Os estudantes aprendem e aplicam a teoria nos hospitais da capital
“Desde pequeno, eu via o descaso com os pacientes e no atendimento na rede pública. Sentia que faltava algo, que poderia fazer melhor. Isso me influencia muito.” A afirmação é de Abel Costa, 25 anos. Ele cursa o quinto período de medicina na Escola Superior de Ciências da Saúde (Escs), entidade ligada à Secretaria de Saúde. Ele e oito colegas fazem parte do grupo que circula nos corredores do Hospital Regional de Taguatinga (HRT). Como eles, há outros 507 estudantes de medicina e 261 de enfermagem inseridos no sistema de saúde público para aprender a clinicar. O objetivo, além de formar profissionais, é fortalecer o Sistema Único de Saúde (SUS) e a atenção primária.
Eles nadam contra a corrente. Os graves problemas estruturais dos hospitais públicos, como a falta de insumos e medicamentos e o sucateamento dos equipamentos das unidades, afastam os novos profissionais. Em 2014, dos 488 médicos aprovados e convocados, 285 se recusaram a assumir a vaga. No ano passado, o número de desistências foi maior: das 1.242 nomeações, 311 pessoas não tomaram posse. Isso significa que 25% dos aprovados no último concurso abriram mão do serviço público.

= TAREFAS A REALIZAR =
1. Segundo o trecho sobre os estudantes nos hospitais, quantos médicos aprovados e convocados em 2014 se recusaram a assumir a vaga?
2. Liste todos os problemas estruturais dos hospitais públicos citados no trecho sobre os estudantes nos hospitais.

= DADOS EXIBIDOS =
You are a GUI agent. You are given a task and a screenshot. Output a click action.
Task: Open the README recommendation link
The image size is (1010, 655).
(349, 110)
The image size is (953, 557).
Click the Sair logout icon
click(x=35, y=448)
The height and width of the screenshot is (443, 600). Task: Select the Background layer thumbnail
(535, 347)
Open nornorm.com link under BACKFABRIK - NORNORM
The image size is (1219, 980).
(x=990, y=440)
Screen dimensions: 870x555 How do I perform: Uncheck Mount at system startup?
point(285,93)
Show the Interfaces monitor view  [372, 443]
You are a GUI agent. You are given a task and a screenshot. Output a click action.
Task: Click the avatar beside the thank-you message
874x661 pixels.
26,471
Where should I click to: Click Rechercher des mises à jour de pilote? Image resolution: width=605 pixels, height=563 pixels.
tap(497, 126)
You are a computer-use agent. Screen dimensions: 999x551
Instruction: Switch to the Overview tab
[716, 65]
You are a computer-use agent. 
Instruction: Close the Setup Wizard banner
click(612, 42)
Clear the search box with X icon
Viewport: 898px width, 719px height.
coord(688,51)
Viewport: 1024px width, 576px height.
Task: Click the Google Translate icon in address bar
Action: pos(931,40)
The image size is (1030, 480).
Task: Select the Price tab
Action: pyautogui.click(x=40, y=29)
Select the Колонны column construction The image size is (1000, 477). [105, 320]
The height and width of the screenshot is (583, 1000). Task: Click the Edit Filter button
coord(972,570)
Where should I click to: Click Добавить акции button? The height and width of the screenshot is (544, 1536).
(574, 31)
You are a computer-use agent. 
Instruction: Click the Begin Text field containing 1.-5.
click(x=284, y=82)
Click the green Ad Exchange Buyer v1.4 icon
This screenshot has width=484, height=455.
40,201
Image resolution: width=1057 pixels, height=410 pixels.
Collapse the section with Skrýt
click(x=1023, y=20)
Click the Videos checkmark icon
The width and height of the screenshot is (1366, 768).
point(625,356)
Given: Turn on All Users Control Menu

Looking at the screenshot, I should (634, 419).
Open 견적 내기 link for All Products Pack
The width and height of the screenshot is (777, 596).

= RESPOSTAS DO EXERCÍCIO =
1. 285 médicos.

2. Falta de insumos; falta de medicamentos; sucateamento dos equipamentos das unidades.